The film was initially set to release in September 2020, but was postponed due to the COVID-19 pandemic in India. It was theatrically released on 26 March 2021 to mixed reviews with praise towards Chopra's performance.

== Plot ==
The film traces Saina's journey from her training at Lal Bahadur Shastri Stadium, Hyderabad, her struggles, her parents sacrifices for her dreams, her passion for badminton, her relationship with Kashyap and her coach Rajan to her becoming World's No.1.

== Cast ==
- Parineeti Chopra as Saina Nehwal
- Manav Kaul as Coach Sarvadhamaan Rajan, a fictionalized version of Pullela Gopichand
- Eshan Naqvi as Parupalli Kashyap
- Meghna Malik as Usha Rani Nehwal, Saina's mother
- Subhrajyoti Barat as Harvir Singh Nehwal, Saina's father
- Ankur Vikal as Coach Jeewan Kumar
- Tawhid Rike Zaman as Rohan's Friend
- Sharrman Dey as Damodar
- Sameer Bassi as Rohan
- Taiyaba Mansuri as young Abu Nehwal

==Production==
===Development===
Saina Nehwal revealing the details of the film, on her Twitter account announced the film on 26 April 2017. Earlier, Shraddha Kapoor was signed to play Nehwal's role, and she even started filming in September 2018 after training, but later she opted out of the film due to health issues. On 15 March 2019, it was confirmed by T-Series head honcho Bhushan Kumar that Shraddha Kapoor will not be playing the role of Nehwal. In a statement they said, "Due to circumstances beyond her control, the actress kept giving other films priority over the national badminton champion’s biopic, so the makers have decided to go ahead with Chopra."

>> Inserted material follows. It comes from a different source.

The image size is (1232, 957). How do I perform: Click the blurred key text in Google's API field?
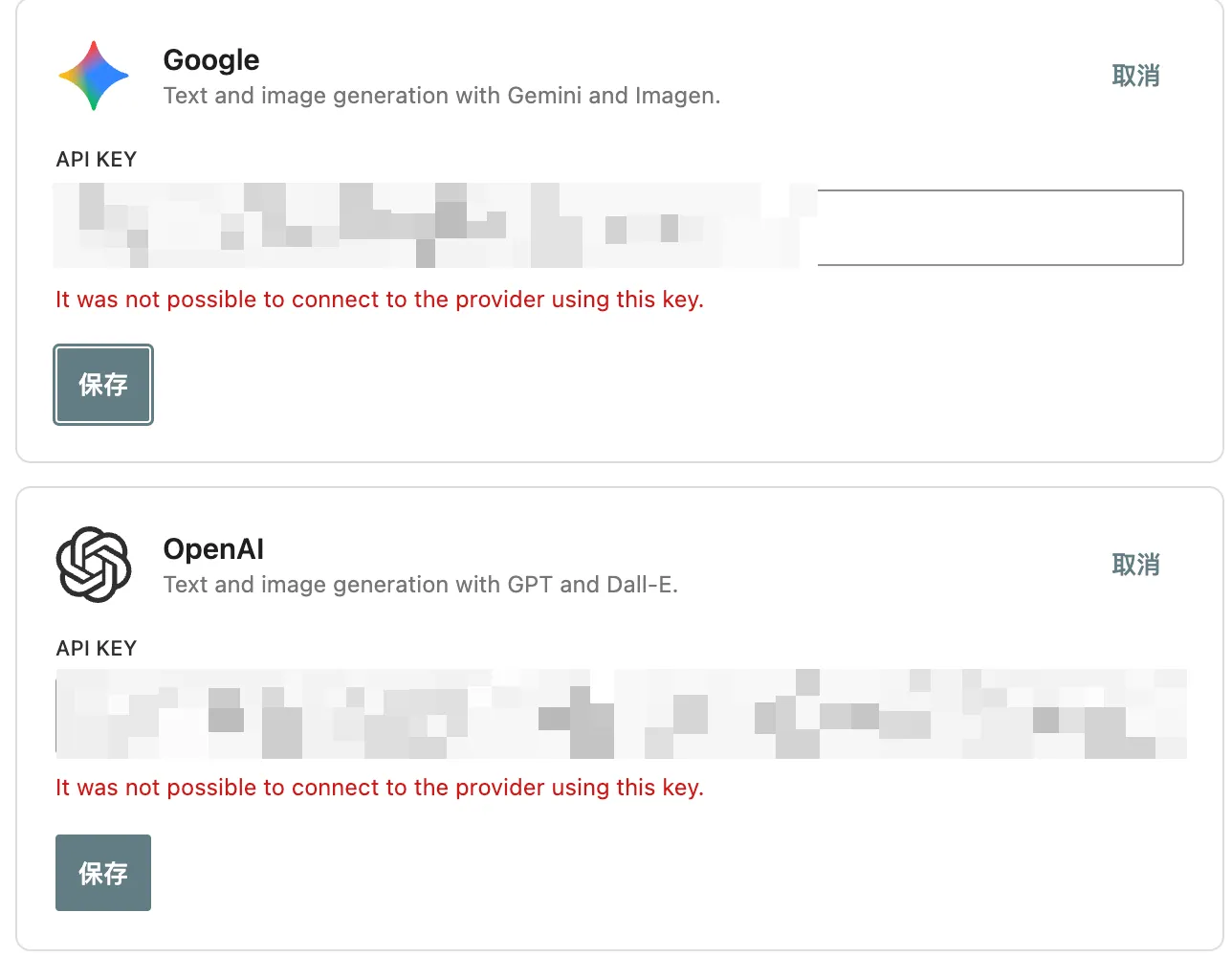[x=430, y=227]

In June, Manav Kaul was finalized to play the role of Pullela Gopichand who is Nehwal's coach.

===Training===
From mid June, Chopra was training herself in playing badminton and practicing the stances of Nehwal. As many as 12 courts were recreated to represent international venues where Saina Nehwal has played.

==Reception==
===Box office===
The film collected total ₹ 1.2 crore in its theatrical run, it was declared a flop and disastrous.

It was impacted due to COVID-19.

===Critical reception===
Saina received mixed to positive reviews from critics with praises towards Chopra's performance.

Yogesh Mishra of 'Bollywood Town' says "Movie beautifully talks about the success saga of a middle-class girl from Haryana". Shubhra Gupta of The Indian Express gave 3 out of 5 stars and noted that Parineeti "serves, drops and smashes as [the] badminton champ", writing "[Chopra] gives us a good, solid Saina Nehwal. When she raises her racket after a hard-fought win, you cheer."

Film critic Anna M. M. Vetticad applauded Chopra for rising to the challenge of playing the sports icon, writing "The actor plays down her naturally vivacious personality and sparkling eyes for the not-so-showy character she plays here. Most impressively, she gets the body language of a sportsperson right and actually looks the part on court." She gave the film 2.75 star out of 5 and pointed out that the film erases Gopichand and skirts inconvenient truths.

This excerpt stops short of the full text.